Exercise » In the entries below, which lines run from the one containing "Token column header" to the one containing "Select the SCL category button"? Copy exactly those lines, ends included, and no others.
*** Opening of Given entries ***
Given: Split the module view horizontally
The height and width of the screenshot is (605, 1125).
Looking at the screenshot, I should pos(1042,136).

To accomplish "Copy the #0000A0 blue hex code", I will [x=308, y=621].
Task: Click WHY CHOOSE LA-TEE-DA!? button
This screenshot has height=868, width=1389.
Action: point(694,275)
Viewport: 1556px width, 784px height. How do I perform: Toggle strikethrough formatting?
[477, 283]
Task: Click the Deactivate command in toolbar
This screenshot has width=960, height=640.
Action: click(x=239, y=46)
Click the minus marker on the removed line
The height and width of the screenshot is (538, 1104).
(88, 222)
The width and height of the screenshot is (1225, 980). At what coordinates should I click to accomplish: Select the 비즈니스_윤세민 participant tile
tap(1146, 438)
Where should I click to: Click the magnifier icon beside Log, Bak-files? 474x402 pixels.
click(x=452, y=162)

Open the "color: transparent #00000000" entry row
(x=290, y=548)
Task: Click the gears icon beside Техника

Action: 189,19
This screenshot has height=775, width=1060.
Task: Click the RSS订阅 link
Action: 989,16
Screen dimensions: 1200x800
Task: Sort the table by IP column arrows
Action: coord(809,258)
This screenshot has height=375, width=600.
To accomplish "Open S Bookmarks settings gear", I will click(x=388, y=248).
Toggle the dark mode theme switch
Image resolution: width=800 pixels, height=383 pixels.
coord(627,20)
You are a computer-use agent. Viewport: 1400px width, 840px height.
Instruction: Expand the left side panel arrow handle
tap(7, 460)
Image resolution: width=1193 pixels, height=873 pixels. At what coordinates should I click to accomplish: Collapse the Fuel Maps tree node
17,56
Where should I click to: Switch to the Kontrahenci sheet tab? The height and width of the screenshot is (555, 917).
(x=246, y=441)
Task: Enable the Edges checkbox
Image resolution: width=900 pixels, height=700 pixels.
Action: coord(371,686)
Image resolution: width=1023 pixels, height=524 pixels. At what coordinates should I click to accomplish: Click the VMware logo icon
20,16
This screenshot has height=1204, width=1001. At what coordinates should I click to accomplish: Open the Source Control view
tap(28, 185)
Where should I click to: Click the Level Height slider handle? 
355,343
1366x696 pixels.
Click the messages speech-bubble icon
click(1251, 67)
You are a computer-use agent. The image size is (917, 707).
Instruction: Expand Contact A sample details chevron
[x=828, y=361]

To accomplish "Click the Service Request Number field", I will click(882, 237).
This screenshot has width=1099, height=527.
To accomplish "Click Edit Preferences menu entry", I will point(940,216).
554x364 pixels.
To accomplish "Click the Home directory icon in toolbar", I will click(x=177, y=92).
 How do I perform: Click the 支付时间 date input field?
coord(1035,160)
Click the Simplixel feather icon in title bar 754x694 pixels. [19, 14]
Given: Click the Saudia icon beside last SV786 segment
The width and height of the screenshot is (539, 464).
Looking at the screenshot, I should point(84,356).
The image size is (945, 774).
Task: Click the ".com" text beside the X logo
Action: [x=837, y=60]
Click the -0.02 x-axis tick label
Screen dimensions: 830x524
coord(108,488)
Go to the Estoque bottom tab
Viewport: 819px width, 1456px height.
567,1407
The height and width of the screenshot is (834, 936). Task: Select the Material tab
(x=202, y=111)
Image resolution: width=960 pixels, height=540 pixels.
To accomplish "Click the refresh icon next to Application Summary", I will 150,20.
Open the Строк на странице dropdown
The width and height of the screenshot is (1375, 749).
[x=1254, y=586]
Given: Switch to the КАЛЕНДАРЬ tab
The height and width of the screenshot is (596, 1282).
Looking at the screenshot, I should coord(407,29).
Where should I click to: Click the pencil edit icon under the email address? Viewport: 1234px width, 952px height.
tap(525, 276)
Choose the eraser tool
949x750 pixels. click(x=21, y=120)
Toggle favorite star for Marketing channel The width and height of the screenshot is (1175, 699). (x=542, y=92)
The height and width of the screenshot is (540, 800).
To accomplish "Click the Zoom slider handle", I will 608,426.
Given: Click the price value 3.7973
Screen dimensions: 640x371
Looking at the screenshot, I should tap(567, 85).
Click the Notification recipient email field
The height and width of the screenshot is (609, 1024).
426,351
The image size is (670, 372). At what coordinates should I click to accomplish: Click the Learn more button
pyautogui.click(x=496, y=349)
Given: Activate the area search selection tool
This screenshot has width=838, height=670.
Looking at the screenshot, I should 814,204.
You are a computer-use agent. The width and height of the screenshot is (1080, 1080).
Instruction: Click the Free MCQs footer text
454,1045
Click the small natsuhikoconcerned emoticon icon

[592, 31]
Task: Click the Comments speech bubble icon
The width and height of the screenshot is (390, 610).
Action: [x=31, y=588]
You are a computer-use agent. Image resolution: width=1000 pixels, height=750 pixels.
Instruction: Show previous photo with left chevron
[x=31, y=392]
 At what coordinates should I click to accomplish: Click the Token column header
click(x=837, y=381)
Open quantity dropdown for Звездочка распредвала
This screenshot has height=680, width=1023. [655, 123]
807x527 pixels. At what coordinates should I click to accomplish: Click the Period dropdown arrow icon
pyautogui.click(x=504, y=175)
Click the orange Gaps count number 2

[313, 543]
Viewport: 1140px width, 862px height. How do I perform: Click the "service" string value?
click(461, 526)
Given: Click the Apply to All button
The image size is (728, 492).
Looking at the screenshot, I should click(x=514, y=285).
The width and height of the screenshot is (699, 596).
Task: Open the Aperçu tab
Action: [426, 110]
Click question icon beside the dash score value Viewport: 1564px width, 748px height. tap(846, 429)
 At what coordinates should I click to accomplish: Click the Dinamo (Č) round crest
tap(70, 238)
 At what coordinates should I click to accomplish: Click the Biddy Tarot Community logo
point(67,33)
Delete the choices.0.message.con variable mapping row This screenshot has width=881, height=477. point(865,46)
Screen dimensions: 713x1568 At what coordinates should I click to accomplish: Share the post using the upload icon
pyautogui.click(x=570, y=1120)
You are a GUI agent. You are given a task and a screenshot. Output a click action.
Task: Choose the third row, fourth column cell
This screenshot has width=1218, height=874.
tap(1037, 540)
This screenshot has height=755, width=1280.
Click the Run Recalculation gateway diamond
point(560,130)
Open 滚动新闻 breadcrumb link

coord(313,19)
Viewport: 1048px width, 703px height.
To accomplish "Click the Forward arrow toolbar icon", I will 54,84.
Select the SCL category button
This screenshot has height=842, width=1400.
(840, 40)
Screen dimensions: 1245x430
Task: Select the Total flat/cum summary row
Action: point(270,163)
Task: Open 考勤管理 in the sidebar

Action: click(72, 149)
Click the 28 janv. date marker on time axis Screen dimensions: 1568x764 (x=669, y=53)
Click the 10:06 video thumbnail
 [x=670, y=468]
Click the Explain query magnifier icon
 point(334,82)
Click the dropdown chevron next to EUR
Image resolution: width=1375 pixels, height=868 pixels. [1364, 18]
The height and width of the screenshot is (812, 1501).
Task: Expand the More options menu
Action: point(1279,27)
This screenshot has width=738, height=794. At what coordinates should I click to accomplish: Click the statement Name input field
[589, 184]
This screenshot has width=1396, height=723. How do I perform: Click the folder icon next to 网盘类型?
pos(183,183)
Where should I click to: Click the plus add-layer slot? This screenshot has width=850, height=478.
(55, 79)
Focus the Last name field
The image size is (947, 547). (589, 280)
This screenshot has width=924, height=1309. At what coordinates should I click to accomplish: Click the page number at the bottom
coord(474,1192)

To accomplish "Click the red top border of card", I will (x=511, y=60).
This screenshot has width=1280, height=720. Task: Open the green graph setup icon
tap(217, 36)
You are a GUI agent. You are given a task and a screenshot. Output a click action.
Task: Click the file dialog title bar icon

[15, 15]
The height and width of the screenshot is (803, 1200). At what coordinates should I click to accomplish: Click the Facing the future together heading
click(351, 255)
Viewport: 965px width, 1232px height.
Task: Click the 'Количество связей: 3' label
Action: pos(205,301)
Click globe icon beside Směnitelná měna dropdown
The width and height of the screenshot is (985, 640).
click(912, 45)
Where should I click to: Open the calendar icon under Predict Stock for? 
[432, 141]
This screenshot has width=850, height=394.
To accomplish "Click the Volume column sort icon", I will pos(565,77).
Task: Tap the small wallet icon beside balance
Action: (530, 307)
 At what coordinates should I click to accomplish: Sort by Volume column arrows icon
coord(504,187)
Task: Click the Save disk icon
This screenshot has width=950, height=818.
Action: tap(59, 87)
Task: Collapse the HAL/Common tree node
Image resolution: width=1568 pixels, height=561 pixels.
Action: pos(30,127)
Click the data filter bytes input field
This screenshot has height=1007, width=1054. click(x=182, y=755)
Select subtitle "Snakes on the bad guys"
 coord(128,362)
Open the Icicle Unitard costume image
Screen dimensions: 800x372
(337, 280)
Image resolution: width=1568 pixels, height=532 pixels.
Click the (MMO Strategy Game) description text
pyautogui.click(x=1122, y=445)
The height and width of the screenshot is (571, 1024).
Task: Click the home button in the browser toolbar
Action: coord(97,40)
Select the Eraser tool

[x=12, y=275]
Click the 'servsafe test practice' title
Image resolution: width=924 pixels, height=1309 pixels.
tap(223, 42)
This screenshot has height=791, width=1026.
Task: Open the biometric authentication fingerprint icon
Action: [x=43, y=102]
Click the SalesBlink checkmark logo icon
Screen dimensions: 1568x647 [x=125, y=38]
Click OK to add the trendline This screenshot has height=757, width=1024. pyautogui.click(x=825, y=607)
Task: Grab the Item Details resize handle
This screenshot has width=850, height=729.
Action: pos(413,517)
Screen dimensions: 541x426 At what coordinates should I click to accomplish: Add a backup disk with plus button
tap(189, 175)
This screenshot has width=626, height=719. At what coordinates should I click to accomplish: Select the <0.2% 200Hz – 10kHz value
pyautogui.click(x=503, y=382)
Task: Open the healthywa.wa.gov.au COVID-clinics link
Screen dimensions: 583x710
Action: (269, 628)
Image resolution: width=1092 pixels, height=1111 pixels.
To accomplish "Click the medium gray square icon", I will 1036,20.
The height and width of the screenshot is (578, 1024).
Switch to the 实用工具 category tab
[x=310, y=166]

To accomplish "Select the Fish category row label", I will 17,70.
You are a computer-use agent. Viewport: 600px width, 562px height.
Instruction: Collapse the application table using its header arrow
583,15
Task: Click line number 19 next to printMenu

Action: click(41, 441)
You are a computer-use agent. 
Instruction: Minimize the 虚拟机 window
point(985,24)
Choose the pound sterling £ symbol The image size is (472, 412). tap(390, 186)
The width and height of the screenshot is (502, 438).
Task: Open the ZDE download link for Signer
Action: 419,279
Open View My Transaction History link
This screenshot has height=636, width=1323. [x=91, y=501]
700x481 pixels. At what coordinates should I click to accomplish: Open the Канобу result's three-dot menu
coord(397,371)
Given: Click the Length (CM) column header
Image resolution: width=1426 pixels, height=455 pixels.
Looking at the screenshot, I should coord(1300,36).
*** Close of Given entries ***
Your solution »
 At what coordinates should I click to accomplish: Click the Token column header
click(x=837, y=381)
Open quantity dropdown for Звездочка распредвала
This screenshot has height=680, width=1023. [655, 123]
807x527 pixels. At what coordinates should I click to accomplish: Click the Period dropdown arrow icon
pyautogui.click(x=504, y=175)
Click the orange Gaps count number 2

[313, 543]
Viewport: 1140px width, 862px height. How do I perform: Click the "service" string value?
click(461, 526)
Given: Click the Apply to All button
The image size is (728, 492).
Looking at the screenshot, I should click(x=514, y=285).
The width and height of the screenshot is (699, 596).
Task: Open the Aperçu tab
Action: [426, 110]
Click question icon beside the dash score value Viewport: 1564px width, 748px height. tap(846, 429)
 At what coordinates should I click to accomplish: Click the Dinamo (Č) round crest
tap(70, 238)
 At what coordinates should I click to accomplish: Click the Biddy Tarot Community logo
point(67,33)
Delete the choices.0.message.con variable mapping row This screenshot has width=881, height=477. point(865,46)
Screen dimensions: 713x1568 At what coordinates should I click to accomplish: Share the post using the upload icon
pyautogui.click(x=570, y=1120)
You are a GUI agent. You are given a task and a screenshot. Output a click action.
Task: Choose the third row, fourth column cell
This screenshot has width=1218, height=874.
tap(1037, 540)
This screenshot has height=755, width=1280.
Click the Run Recalculation gateway diamond
point(560,130)
Open 滚动新闻 breadcrumb link

coord(313,19)
Viewport: 1048px width, 703px height.
To accomplish "Click the Forward arrow toolbar icon", I will 54,84.
Select the SCL category button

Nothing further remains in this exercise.